La vejez puede implicar enfermedades e impedimentos que antes no se tenían, pero eso es parte del paso del tiempo y resulta bastante absurdo rebelarse contra lo inevitable en lugar de adaptarse a ello sin claudicar. El conflicto surge de no aceptar lo que es y de su sustitución voluntarista por lo que caprichosamente queremos que sea.
Cioran renegaba de la vejez con la irritación que le era característica cuando desmantelaba valores al uso y conductas hipócritas. Y tenía razón, pero sólo en tanto que la vejez tampoco es un estado de beatitud y dicha que se halla más allá de la condición humana. Esto sería como tomar por cierta la falsa idea de que todas las mujeres aman a sus hijos en todos los momentos de la existencia y no admitir que a menudo sienten ganas de colgarlos.
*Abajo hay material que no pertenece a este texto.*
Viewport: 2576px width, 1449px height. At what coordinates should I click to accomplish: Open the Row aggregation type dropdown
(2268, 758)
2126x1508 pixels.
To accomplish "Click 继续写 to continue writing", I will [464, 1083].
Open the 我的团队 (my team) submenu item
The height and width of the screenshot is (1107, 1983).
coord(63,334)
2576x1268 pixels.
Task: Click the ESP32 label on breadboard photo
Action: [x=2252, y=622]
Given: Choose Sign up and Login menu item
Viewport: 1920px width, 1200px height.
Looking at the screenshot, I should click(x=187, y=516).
El carácter supuestamente sagrado de la maternidad es tan insostenible como la beatitud de la vejez o el imparable ímpetu juvenil. La condición humana no existe fuera de su circunstancia material, y esta la determina siempre en última instancia.
Dejar de sufrir por el pasado es un estado al que se puede llegar antes de la vejez aunque no mucho antes. Es necesario que los años nos enseñen que la responsabilidad y la aceptación (no la sumisión) nos libera del infierno de la necedad. La anciana de Zweig acepta su pasado al relatarlo, y eso le permite decir la frase que hoy nos ha convocado.